__INSTRUCTIONS TO FOLLOW__. For every line in the entries that contains "Unit", show the whole line.

========

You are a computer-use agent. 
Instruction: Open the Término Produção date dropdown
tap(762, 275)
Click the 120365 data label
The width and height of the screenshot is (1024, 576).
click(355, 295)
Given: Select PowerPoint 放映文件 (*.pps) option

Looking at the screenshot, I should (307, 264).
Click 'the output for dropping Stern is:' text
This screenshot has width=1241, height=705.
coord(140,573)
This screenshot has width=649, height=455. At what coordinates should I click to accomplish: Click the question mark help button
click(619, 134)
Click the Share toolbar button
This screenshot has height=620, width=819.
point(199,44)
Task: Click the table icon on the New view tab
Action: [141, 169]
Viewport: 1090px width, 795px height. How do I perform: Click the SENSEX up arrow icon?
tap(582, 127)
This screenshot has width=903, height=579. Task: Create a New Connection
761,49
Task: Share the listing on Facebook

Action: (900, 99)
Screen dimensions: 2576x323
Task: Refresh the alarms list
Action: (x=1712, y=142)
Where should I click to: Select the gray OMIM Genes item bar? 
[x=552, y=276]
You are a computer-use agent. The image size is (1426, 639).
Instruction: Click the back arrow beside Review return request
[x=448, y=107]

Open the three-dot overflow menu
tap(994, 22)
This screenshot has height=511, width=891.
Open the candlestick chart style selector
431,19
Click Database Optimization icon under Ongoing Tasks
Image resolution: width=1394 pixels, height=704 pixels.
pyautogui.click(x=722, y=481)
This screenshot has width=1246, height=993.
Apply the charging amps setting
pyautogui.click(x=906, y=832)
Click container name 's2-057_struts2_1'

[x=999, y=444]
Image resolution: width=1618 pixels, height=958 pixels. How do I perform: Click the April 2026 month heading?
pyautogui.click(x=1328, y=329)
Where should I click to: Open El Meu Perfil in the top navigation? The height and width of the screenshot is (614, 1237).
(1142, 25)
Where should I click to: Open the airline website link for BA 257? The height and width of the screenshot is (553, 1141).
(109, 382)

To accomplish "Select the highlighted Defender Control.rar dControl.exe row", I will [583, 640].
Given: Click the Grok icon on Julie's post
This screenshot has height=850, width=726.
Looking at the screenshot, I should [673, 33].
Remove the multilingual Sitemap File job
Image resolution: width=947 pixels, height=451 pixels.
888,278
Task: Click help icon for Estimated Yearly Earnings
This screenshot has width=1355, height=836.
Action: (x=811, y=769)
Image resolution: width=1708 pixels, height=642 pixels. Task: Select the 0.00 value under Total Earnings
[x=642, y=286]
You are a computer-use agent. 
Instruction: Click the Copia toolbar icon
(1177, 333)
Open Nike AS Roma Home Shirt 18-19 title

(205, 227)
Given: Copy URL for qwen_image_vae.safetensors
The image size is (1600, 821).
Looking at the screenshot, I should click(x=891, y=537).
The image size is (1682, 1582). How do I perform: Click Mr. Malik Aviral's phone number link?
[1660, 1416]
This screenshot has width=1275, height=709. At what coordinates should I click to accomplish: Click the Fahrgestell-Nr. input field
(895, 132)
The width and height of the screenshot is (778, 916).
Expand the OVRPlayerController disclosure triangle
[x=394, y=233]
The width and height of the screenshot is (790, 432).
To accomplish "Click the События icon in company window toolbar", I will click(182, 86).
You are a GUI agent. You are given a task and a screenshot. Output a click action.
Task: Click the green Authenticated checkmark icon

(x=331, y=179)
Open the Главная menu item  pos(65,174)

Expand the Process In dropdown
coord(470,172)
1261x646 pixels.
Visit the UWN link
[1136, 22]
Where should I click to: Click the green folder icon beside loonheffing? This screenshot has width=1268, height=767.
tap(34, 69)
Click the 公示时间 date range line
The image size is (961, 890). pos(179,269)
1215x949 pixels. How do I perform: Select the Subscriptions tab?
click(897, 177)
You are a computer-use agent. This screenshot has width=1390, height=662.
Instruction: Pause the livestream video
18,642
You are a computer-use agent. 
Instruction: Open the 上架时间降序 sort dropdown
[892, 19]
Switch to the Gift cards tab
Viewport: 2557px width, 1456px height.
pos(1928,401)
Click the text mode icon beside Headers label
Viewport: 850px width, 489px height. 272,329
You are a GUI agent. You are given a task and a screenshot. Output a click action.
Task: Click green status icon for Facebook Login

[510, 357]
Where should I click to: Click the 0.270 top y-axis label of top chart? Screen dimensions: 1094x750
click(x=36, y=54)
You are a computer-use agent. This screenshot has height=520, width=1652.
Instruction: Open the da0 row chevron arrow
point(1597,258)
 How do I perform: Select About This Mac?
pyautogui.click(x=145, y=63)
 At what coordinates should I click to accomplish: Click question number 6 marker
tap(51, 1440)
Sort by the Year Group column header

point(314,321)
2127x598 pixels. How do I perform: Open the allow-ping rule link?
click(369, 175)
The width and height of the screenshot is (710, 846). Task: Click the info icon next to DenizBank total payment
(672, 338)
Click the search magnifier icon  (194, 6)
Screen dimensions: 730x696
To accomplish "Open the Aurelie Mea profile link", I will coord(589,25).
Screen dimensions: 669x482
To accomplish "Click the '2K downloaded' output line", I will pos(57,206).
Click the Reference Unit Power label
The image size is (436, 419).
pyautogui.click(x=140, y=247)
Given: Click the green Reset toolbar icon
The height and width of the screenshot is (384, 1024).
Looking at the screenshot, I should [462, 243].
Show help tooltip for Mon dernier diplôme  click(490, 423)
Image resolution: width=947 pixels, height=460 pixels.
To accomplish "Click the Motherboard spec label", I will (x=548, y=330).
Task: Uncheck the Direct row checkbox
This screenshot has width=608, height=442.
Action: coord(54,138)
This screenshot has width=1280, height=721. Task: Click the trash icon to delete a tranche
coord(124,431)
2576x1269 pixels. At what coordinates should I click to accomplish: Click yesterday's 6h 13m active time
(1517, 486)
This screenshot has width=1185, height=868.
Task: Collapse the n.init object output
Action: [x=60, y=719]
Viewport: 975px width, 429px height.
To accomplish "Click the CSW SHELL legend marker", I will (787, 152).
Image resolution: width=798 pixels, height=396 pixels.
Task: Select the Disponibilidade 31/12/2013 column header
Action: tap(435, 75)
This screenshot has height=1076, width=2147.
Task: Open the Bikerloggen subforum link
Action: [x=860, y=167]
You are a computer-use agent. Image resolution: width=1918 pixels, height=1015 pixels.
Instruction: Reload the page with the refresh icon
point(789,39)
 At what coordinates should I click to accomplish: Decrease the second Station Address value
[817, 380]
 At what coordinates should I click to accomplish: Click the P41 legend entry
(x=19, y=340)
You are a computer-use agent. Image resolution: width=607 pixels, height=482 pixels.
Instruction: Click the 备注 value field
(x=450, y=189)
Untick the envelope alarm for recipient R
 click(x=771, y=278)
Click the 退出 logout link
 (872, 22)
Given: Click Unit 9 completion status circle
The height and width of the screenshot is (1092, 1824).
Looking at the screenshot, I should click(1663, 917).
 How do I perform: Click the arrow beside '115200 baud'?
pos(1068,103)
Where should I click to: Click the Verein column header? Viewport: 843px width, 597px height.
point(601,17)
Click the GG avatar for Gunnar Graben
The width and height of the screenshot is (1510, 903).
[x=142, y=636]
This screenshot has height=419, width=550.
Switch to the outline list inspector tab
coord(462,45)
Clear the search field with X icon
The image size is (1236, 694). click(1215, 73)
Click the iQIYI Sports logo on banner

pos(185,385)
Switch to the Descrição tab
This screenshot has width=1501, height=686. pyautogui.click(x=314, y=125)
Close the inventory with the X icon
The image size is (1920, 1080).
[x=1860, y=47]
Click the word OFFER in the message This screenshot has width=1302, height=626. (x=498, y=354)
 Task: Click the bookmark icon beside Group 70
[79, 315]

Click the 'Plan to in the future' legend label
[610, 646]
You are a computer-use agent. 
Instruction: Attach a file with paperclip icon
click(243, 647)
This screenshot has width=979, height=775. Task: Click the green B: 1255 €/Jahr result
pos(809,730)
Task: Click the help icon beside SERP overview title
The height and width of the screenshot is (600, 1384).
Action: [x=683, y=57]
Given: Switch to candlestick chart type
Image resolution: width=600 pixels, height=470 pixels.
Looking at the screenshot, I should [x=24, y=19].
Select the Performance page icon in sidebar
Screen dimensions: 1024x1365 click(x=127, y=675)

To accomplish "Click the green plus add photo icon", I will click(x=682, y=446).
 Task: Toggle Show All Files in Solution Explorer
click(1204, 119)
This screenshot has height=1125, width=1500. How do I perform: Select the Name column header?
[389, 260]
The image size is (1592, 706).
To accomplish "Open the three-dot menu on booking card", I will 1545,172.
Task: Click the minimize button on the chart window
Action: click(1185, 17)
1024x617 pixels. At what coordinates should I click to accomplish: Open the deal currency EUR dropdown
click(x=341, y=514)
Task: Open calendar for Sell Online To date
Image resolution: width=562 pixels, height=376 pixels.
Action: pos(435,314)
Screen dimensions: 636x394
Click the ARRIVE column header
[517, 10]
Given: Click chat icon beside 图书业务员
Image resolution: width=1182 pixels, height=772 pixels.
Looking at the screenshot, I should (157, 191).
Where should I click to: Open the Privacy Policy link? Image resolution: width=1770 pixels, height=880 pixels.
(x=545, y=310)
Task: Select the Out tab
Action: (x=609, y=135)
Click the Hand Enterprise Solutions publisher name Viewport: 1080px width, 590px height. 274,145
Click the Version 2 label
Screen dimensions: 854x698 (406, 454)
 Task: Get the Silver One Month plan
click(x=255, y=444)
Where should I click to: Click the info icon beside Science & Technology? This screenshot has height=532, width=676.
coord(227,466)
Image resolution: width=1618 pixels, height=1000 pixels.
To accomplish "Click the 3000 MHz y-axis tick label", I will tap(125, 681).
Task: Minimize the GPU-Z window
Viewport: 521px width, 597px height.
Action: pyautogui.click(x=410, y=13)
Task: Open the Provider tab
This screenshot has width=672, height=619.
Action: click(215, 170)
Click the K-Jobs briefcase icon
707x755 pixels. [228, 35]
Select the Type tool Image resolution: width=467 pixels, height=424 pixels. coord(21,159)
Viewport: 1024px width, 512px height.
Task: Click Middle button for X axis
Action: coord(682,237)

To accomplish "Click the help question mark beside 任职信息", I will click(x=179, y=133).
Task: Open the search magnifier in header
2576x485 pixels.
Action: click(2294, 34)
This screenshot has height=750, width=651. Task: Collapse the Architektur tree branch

========

__FINISHED EXERCISE__.
Click the Reference Unit Power label
Given: Click Unit 9 completion status circle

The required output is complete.